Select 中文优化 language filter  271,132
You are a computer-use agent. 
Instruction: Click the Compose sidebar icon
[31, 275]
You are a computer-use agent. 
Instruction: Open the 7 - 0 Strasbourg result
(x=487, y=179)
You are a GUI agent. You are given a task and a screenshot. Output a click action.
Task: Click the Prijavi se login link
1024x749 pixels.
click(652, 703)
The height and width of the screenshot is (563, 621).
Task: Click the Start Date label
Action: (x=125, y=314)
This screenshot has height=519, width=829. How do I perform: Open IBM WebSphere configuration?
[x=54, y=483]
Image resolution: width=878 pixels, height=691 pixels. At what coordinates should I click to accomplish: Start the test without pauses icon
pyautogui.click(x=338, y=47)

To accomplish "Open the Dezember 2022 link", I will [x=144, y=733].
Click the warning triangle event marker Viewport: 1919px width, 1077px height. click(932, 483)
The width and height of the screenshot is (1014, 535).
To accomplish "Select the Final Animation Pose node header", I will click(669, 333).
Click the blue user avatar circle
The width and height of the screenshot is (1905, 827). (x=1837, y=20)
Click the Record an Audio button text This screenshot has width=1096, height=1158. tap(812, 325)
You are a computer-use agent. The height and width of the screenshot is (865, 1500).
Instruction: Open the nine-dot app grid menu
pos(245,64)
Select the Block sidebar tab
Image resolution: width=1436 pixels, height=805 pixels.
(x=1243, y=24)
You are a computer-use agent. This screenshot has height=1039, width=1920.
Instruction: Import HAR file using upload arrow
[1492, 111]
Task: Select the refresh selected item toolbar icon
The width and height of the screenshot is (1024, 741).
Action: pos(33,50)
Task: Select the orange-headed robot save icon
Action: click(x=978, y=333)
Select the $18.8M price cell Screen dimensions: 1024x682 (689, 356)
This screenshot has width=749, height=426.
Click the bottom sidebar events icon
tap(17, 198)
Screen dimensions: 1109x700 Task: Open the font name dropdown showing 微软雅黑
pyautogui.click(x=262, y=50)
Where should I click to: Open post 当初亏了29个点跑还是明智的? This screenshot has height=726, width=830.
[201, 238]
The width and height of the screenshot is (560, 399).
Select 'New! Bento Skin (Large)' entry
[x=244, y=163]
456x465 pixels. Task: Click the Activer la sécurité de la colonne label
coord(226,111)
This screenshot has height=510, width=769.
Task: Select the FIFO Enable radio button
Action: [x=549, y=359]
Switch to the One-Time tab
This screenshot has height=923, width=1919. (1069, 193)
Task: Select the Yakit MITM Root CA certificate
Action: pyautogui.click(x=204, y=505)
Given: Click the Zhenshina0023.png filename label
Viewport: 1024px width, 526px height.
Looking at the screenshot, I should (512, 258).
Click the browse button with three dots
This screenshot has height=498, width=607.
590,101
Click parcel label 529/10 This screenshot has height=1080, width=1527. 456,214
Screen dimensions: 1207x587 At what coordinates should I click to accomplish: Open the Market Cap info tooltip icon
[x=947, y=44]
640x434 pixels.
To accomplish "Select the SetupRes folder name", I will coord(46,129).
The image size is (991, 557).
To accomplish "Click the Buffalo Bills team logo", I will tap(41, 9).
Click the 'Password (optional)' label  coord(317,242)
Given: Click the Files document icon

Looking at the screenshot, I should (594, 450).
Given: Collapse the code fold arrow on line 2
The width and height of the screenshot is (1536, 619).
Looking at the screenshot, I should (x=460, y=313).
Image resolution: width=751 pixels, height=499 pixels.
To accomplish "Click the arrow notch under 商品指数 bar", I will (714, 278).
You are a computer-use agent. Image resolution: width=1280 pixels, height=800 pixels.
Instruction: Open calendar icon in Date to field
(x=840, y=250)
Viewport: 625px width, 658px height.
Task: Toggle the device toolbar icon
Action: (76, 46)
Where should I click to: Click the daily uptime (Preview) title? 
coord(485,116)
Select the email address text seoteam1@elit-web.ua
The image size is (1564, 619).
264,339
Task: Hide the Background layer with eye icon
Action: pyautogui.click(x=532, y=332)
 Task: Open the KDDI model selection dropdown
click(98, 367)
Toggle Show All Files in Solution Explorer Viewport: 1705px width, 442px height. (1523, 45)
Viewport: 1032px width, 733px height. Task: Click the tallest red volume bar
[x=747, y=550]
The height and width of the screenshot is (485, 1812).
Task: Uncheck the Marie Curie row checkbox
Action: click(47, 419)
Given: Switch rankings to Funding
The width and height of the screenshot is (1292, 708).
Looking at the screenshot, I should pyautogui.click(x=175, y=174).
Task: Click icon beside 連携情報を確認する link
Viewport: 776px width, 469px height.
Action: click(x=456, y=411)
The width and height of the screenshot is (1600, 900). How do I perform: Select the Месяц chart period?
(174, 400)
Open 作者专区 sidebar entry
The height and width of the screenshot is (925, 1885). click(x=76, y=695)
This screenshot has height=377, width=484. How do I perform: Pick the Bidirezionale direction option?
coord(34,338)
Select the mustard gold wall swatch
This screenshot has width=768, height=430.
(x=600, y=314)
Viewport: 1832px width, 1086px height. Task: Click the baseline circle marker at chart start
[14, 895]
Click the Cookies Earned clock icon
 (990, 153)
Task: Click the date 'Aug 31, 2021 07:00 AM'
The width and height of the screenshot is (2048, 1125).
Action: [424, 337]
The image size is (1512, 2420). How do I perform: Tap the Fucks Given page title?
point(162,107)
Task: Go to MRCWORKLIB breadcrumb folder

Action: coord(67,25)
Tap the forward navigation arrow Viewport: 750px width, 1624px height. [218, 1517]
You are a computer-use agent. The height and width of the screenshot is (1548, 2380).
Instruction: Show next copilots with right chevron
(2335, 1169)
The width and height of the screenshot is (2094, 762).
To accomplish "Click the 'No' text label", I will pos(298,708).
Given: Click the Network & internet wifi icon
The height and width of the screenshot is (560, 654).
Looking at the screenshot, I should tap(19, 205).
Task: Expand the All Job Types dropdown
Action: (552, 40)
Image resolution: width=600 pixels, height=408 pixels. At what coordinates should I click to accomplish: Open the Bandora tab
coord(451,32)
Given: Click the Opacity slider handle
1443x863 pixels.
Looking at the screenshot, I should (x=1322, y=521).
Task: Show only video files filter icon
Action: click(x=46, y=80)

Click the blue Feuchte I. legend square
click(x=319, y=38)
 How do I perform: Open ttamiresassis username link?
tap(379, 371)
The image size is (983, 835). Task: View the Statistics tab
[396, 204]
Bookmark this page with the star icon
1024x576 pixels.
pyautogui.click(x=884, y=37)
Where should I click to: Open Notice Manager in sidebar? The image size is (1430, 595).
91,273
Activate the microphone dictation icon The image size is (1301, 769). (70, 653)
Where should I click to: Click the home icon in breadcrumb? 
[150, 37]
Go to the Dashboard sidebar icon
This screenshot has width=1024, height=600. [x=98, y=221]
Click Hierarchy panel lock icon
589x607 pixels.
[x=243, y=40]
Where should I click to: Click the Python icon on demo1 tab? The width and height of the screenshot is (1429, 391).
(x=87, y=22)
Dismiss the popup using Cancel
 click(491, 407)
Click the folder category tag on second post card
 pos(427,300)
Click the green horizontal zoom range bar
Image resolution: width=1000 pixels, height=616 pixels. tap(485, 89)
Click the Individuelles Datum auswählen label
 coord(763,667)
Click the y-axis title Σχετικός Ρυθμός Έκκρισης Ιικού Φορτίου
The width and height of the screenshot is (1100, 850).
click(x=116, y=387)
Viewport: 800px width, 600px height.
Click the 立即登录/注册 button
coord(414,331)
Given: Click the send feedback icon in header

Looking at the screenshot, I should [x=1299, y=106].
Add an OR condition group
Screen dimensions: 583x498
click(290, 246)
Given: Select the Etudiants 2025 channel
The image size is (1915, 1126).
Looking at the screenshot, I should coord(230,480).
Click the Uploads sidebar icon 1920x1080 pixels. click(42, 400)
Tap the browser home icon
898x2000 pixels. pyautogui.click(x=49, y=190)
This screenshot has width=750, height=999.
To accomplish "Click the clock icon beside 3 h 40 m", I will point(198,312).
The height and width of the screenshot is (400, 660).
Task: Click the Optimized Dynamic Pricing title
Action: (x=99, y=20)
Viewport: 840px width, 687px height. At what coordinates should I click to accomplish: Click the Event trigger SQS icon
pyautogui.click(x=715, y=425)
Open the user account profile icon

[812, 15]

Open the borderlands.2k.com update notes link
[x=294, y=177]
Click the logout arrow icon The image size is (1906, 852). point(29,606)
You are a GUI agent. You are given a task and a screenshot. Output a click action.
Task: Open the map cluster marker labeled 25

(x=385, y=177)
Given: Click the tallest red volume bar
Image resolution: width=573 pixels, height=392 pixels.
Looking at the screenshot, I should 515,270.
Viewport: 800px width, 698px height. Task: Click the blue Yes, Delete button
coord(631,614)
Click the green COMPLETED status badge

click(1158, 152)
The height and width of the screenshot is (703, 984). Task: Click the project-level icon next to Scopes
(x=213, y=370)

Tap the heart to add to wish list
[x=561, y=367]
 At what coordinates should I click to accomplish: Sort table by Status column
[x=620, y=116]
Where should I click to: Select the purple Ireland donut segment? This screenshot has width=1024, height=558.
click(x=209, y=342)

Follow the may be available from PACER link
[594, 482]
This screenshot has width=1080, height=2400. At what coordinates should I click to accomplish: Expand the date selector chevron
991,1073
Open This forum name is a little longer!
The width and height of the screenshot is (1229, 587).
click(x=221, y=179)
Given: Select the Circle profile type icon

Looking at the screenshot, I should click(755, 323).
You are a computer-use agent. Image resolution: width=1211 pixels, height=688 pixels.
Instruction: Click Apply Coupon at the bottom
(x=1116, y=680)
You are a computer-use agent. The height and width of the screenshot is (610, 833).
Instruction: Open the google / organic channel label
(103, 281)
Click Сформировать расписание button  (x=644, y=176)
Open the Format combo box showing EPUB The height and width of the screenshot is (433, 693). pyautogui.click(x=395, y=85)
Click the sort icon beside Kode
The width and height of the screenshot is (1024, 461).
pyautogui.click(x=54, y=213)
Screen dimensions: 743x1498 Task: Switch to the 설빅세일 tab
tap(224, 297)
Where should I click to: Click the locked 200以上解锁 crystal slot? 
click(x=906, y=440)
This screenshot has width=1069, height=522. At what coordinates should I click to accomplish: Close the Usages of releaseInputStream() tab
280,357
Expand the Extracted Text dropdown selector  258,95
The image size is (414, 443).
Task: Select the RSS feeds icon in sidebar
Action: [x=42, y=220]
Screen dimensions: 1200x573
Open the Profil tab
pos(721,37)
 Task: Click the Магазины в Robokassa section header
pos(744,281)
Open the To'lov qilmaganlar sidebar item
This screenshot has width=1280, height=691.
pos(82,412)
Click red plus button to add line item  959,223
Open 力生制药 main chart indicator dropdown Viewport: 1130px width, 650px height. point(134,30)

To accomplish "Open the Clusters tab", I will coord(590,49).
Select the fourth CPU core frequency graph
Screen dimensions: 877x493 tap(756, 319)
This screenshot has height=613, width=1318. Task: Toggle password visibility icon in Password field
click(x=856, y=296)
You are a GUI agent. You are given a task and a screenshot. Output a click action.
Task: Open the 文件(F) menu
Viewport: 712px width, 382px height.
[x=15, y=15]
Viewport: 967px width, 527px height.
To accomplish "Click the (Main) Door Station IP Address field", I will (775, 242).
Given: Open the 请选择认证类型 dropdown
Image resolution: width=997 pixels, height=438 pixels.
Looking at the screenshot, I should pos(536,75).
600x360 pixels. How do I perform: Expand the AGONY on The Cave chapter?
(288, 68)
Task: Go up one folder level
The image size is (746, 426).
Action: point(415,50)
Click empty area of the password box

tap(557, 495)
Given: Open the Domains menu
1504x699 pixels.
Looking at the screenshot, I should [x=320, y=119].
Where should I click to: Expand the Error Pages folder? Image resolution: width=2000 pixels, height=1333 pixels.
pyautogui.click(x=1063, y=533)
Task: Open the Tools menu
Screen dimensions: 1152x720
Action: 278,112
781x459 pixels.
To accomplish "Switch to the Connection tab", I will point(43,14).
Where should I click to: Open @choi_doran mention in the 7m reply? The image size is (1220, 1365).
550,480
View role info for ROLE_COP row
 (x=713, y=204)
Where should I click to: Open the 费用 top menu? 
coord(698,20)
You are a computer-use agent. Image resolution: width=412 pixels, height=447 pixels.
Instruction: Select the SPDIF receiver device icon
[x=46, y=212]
————————
## [Problem description]
Going through the data, tally the lines containing "item" and report only the result.

## [Finished task]
3